MTL Annual Report

Figure 1: Field view optical picture of the ionizer’s main body (A), field view SEM of the central part of the main body showing the μfoam and the DRIE-patterned spring assembly system (B), field view SEM of a sparse PECVD CNT forest on top of the μfoam (C), close-up SEM of the PECVD CNTs (D), and close-up SEM of a CNT tip (E).

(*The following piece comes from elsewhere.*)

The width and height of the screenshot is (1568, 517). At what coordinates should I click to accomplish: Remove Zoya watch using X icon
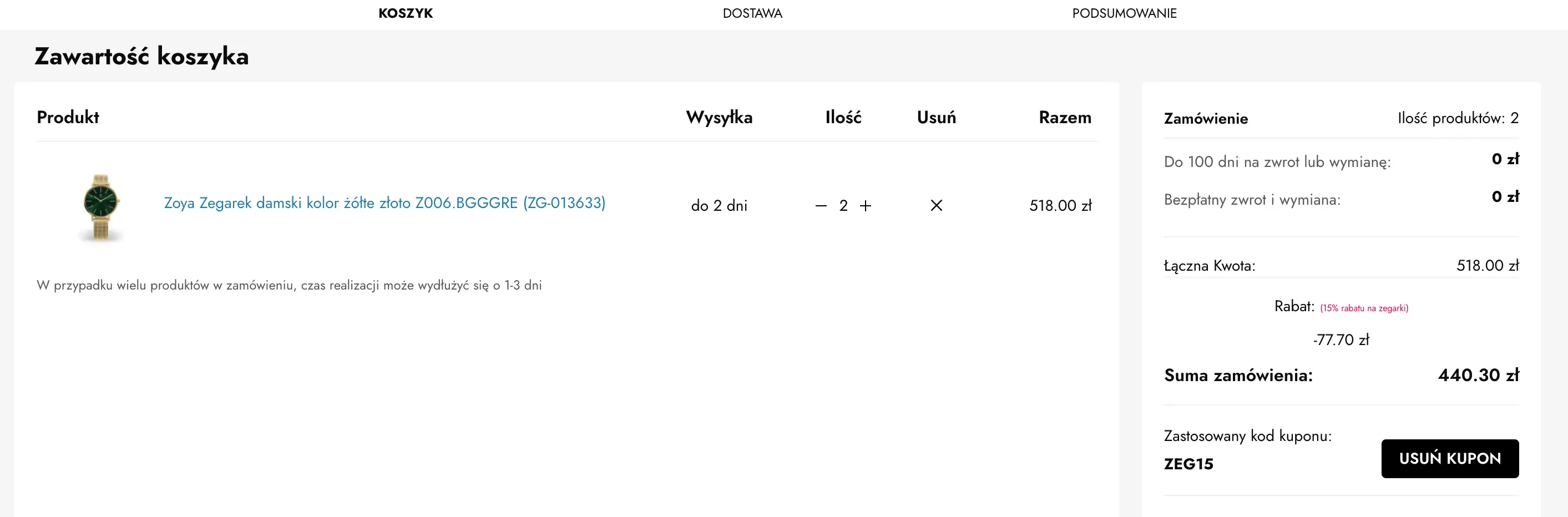(x=936, y=206)
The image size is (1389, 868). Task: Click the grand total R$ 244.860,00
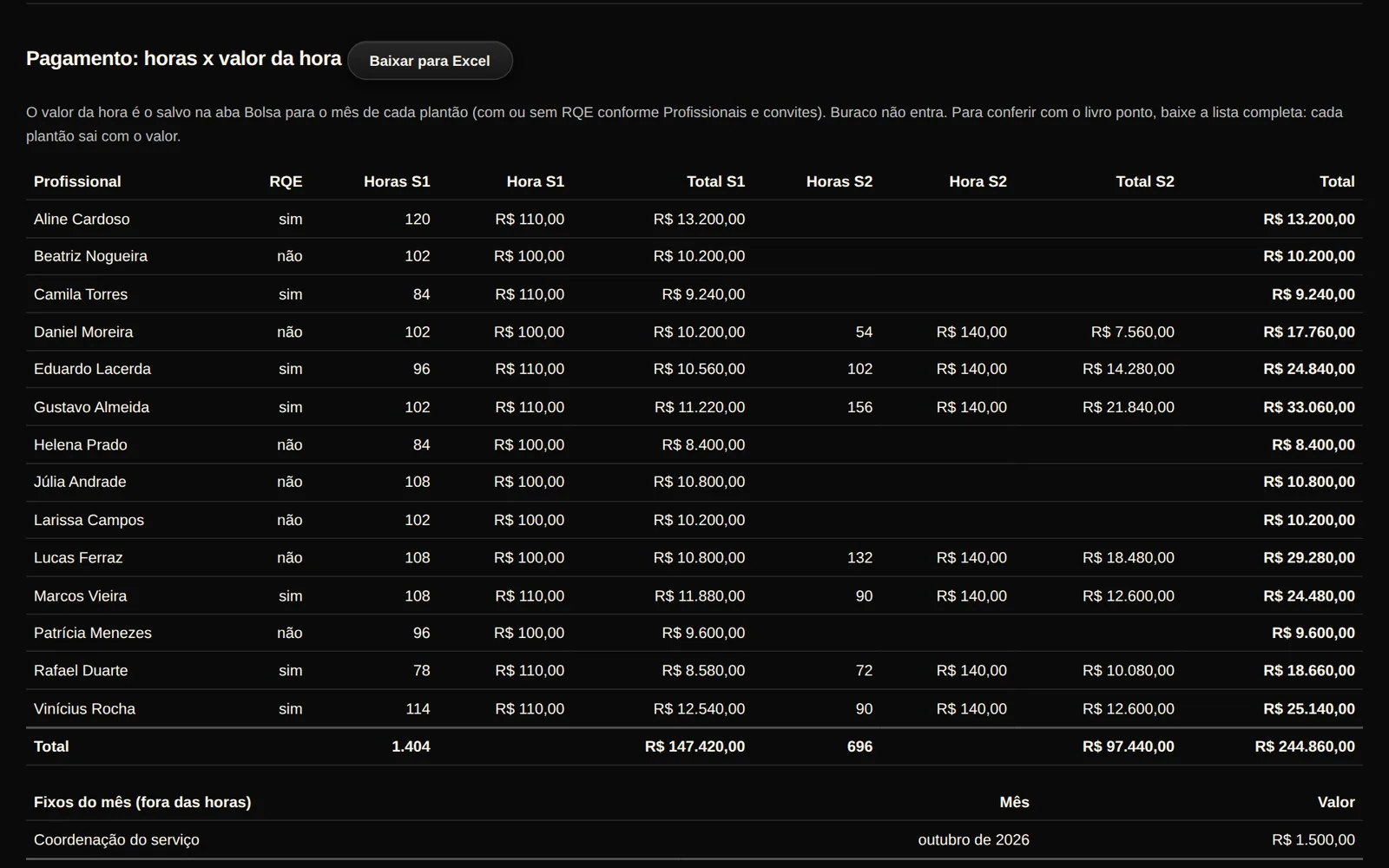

Research efforts on MEMS-based analytical instrumentation have focused on the development of rugged gas chromatography and mass spectrometry (GC/MS) systems that are smaller, lighter, cheaper, faster, and more power-efficient ^[1].  The power consumption, size, and weight of these systems are driven by the pump requirements.  Therefore, relaxation of the pressure level at which the system components can operate would enable the systems’ portability.  Portable GC/MS systems, either as individual units or as parts of massive networks, can be used in a wide range of applications including in-situ geological surveys, law enforcement, environmental monitoring, and space exploration ^[2].

Figure 2: Ionization efficiency vs. pressure. Ideally, the data from electron-impact ionization describes a line with slope 1 using a log-log plot. The experimental data describes a line (R²=0.99) with slope 0.99.

The ionizer is one of the core components of an MS system. We have developed a carbon nanotube (CNT)-based MEMS/NEMS electron-impact gas ionizer with integrated extractor gate for portable mass spectrometry. The ionizer achieves low-voltage ionization using sparse forests of plasma-enhanced chemical-vapor-deposited (PECVD) CNTs as field-emitters and a proximal extractor grid with apertures aligned to the CNT forests to facilitate electron transmission. The extractor gate is integrated into the ionizer by using a high-voltage MEMS packaging technology based on Si springs defined by deep-reactive-ion etching (DRIE) ^[3]. The ionizer also includes a high aspect-ratio silicon structure (μfoam) that facilitates sparse CNT growth and also enables uniform current emission. The experimental data show that the MEMS extractor gate transmits up to 66% of the emitted current, and that the ionizers are able to produce up to 0.139 mA of ion current with up to 19% ionization efficiency at 22 mtorr while consuming 0.39 W ^[4]. Figure 1 shows a cross-section schematic and a picture of a fabricated ionizer; Figure 2 shows experimental data that demonstrate that the ionizers work as described by the electron-impact-ionization model.

1. S. C. Terry et al, “A gas chromatographic air analyzer fabricated on a silicon wafer,” in Proceedings IEEE Trans. Electron Devices, vol. ED-26, no. 12, pp. 1880–1886, Dec. 1979. [↩]
2. W. C. Wang, “Micromechanical devices at JPL for space exploration,” in Proceedings IEEE Aerosp. Conf., 1998, vol. 1, pp. 461–470. [↩]
3. L. F. Velásquez-García, A. I. Akinwande, and M. Martinez-Sanchez, “Precision Hand Assembly of MEMS Subsystems Using DRIE-Patterned Deflection Spring Structures: An Example of an Out-of-Plane Substrate Assembly”, J. Microelectromech. Syst., vol. 16, no. 3, pp. 598–612, June 2007. [↩]
4. L. F. Velásquez-García and A. I. Akinwande, “CNT-based MEMS/NEMS Gas Ionizers for Portable Mass Spectrometry Applications,” accepted for publication, J. Microelectromech. Syst., 2010. [↩]